Element and text position data:

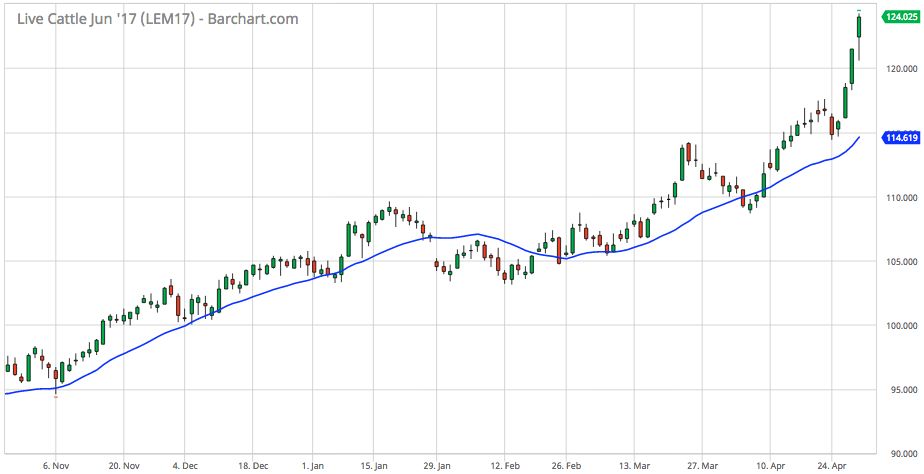Select the 15. Jan date axis label
The height and width of the screenshot is (474, 924).
373,465
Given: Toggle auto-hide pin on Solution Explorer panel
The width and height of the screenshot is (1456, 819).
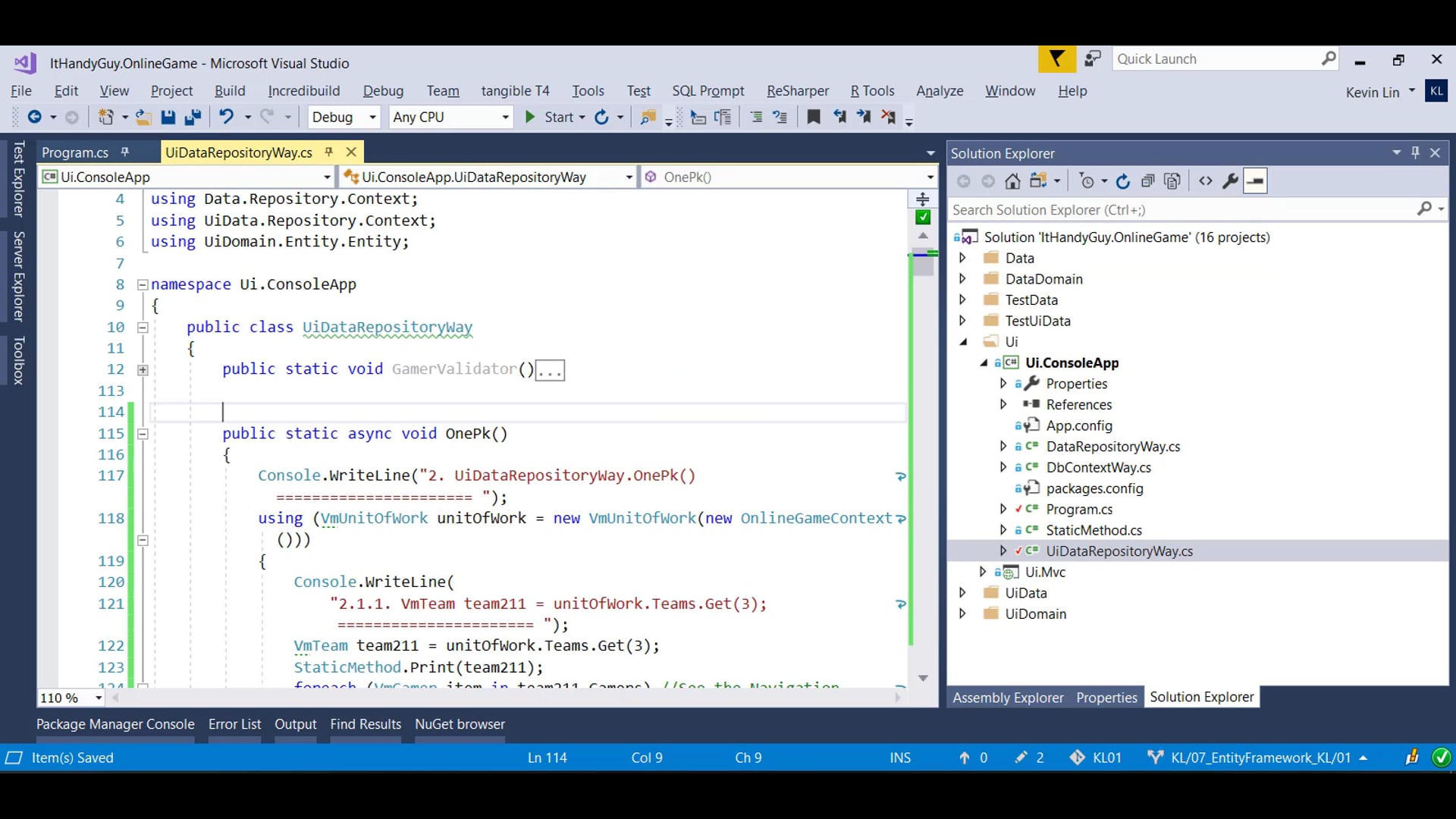Looking at the screenshot, I should coord(1415,152).
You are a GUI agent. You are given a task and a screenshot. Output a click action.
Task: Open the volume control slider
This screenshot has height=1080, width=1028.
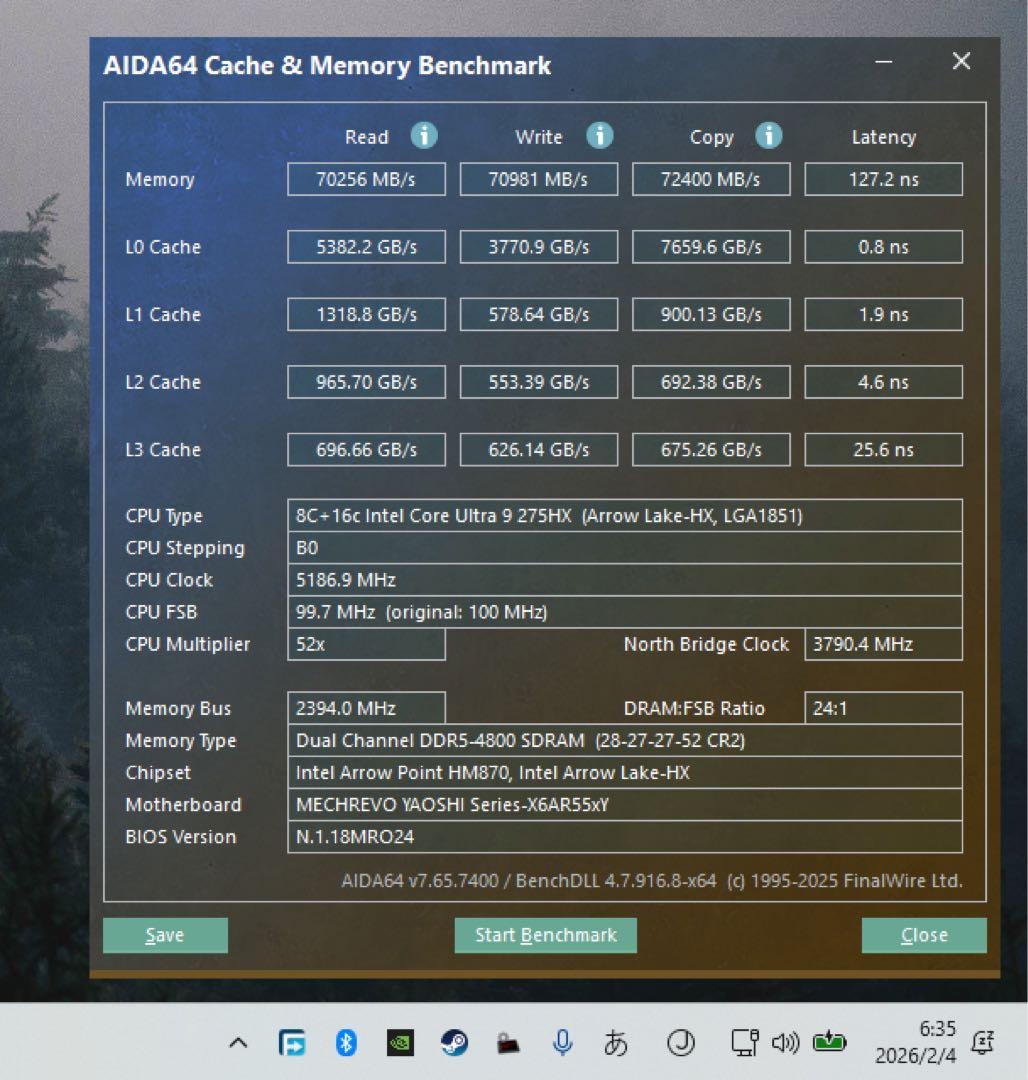point(786,1042)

Do this: Pull out each line of the listing that contains the string "height", and reproduce those lines unchanged.

Reply to the task:
The height and width of the screenshot is (474, 924).
The width and height of the screenshot is (1456, 819).
This screenshot has height=1080, width=1028.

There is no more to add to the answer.